Picking The Right Voice Preservation Technology For You (Or Your PAL)

There’s no “easy” part of ALS or any neurodegenerative disease, but one of the most mentally and emotionally frustrating points is when the patient begins to lose their ability to speak. Everyday we take verbal communication for granted, and losing your voice can feel incredibly dehumanizing.

With recent increases in neurodegenerative disease awareness — especially for ALS — and innovative leaps in disease services and technology, several remarkable groups have worked hard to create programs that give patients back their voice. Or, if not their exact voice, a new voice. A renewed voice.

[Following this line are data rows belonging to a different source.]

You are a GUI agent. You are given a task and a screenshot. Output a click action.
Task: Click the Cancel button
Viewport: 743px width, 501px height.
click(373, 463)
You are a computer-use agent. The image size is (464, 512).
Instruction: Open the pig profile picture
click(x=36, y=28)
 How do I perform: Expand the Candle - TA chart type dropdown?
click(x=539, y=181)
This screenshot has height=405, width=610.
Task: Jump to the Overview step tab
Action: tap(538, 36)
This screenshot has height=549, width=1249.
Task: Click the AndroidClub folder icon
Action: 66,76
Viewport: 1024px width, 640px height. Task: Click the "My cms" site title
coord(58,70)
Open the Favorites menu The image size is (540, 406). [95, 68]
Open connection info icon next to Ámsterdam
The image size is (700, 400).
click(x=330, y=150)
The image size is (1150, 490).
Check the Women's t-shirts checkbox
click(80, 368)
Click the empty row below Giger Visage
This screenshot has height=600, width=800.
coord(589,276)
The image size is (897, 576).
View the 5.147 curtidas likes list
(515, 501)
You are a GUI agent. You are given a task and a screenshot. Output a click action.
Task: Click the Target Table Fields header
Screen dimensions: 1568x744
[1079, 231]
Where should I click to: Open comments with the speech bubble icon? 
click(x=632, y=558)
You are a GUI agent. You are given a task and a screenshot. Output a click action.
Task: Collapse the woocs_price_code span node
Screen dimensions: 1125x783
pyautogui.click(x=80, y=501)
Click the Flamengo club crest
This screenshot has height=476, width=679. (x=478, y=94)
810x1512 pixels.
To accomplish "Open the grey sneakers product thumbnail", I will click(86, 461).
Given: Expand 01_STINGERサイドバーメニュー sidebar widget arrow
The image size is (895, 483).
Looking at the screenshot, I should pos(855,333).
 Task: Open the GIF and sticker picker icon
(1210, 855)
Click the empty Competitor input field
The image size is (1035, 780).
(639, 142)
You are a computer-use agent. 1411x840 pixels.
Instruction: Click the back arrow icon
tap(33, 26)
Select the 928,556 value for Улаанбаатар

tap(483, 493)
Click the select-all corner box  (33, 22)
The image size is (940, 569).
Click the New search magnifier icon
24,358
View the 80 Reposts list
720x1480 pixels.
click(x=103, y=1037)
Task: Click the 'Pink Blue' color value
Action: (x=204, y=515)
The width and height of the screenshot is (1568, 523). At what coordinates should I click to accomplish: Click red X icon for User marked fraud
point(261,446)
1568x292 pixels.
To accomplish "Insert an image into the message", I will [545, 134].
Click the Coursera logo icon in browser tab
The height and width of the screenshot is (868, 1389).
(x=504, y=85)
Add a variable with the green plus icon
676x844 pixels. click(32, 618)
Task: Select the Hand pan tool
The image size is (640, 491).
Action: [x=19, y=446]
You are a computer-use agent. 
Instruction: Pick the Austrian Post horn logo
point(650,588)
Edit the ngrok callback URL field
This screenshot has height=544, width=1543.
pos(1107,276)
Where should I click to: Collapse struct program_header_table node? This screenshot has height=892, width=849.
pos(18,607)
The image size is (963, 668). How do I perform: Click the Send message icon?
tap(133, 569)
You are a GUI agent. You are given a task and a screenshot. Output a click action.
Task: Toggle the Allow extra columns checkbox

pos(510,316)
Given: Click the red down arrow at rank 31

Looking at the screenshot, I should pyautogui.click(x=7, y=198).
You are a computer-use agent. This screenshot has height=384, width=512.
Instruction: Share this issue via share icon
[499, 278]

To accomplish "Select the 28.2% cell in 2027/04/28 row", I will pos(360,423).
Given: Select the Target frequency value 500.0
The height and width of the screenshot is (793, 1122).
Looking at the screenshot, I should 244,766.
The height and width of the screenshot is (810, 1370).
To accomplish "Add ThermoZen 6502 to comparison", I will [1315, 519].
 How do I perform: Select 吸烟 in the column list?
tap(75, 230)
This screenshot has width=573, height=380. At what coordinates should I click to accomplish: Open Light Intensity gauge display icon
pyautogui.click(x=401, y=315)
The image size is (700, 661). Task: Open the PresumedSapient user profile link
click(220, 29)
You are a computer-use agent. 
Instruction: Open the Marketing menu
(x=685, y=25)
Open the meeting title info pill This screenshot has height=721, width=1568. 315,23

Whether you’re a patient, caregiver, advocate, or potential “voice donor,” it’s important to research your options and decide which voice technology system is the best fit for your needs. To help you get started, we’ve compiled a list of our favorite speech technology programs.

Project ReVoice

Photo by Namroud Gorguis on Unsplash

Project Revoice took the ALS community by storm back in Spring of 2018. This award-winning, revolutionary technology gave Ice Bucket Challenge founder Pat Quinn his “voice” back by compiling footage from his Ice Bucket interviews conducted before his lost his ability to speak. (Italics because this isn’t a Little Mermaid situation, but a real-life, scientific-method, voice-cloning innovation.)

For patients who don’t have hours of interview footage to pull from but do have time to prepare for loss of speech, Project Revoice takes several hours worth of your own voice recordings and creates a digital voice clone that sounds natural, dynamic, and true to your voice personality.

You can create your voice clone for free with PR’s partner Lyrebird. Just create an account at lyrebird.ai and start recording!


Photo by Leo Wieling on Unsplash

VocalID is designed to give voice to those who have already lost their ability to speak. But unlike your run-of-the-mill generic robot voice program, VocalID crowdsources human speech to create unique vocal identities.

There are three main ways to use VocalID. If you are already losing your speech ability, you can record a few vowels (seriously, it’s that easy) and get matched to thousands of raw speech data sources that will be used to create your unique voice.

Early-stage ALS patients may be particularly interested in the Voice Backup program, which uses Vocal Legacy to preserve voices in digital form.

This technology doesn’t just engage people losing their voices due to time or degenerative disease. Anyone can record their voice and donate it to the Human Voicebank, providing invaluable voice diverse voice data for people who no longer have a voice.

Model Talker

Photo by rawpixel on Unsplash

This speech synthesis software was created to benefit people who have lost or are losing their ability to speak. Though synthetic, each voice is personalized to represent the individual speaker.

With an online recorder, plus set-up and training help, creating your unique voice is quick and easy. New features allow recorders to set synthesis parameters (speaking rate, sentence intonation, and syllable timing), compare six different versions of the synthetic voice, and test each synthetic voice with actual phrases you might use before selecting your final choice.

The program’s wide range of registration categories engages a diverse community from voice recipients to proxy donors, clinicians, and caregivers.